Although we don't believe in timing the market or panicking over daily movements, we do like to keep an eye on market changes -- just in case they're material to our investing thesis.

Thursday's market action brought a sigh of relief for bullish investors, with the Dow climbing close to 200 points, and broader market benchmarks posting better-than-1% gains. But even with those tailwinds helping stocks, several companies came out with bad news on the earnings front, and Twitter (TWTR), Pandora Media (P), and Chesapeake Energy (CHKA.Q) were among the worst performers in today's session.

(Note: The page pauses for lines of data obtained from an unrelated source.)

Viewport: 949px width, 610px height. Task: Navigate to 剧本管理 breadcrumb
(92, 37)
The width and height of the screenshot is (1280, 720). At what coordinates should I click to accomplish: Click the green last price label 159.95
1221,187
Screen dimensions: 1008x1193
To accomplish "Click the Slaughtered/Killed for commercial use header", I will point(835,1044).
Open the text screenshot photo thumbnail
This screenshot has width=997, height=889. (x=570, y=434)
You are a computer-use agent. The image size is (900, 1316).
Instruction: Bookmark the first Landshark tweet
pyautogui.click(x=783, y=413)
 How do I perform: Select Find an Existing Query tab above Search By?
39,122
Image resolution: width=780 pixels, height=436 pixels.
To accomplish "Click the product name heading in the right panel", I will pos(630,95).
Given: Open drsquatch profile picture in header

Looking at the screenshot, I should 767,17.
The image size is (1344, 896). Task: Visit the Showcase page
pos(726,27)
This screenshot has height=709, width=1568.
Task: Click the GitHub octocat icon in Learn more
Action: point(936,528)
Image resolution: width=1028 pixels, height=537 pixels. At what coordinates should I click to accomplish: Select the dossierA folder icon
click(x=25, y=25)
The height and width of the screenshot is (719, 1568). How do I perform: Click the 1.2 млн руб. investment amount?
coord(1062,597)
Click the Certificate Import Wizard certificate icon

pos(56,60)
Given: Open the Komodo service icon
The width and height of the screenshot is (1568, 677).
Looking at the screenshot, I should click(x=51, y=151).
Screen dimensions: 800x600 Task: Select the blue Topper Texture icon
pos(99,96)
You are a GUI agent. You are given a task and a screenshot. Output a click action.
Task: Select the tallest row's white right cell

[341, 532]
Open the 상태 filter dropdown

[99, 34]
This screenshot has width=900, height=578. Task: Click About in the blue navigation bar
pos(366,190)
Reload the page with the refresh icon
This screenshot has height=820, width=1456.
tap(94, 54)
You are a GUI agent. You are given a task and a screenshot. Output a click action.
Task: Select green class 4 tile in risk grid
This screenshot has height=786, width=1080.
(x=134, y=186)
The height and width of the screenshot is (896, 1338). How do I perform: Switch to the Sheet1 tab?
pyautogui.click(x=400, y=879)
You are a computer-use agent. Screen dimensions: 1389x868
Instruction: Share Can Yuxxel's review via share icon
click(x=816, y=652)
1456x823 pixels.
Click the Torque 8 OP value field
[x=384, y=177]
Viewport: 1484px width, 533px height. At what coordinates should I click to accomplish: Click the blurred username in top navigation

Twitter (TWTR) plunged by 24% after its earnings report raised questions about whether the social-media giant would be able to grow fast enough to satisfy investors in the future. The number of monthly average users grew by only about 4% sequentially for the quarter, with nearly all of that growth coming from outside the key U.S. market. Moreover, even though the company saw revenue more than double from year-ago levels and posted an adjusted profit for the quarter, Twitter's huge post-IPO share-price rise left it no margin for error. Unless the company can draw more mainstream appeal, today's losses might be just the beginning for Twitter.

Pandora Media (P) dropped 10% with a fairly similar story to Twitter's, with concerns about the music service's future outlook outweighing solid past results. Despite 13% year-over-year growth in listener hours for January and a 12% jump in active listeners, Pandora has seen those numbers flatten out, or even fall slightly from December levels. With 2014 revenue guidance coming in 1% to 3% below what investors had expected, and adjusted profits that could fall short by as much as a third from expected levels, Pandora has work to do to convince shareholders that it can sustain its growth.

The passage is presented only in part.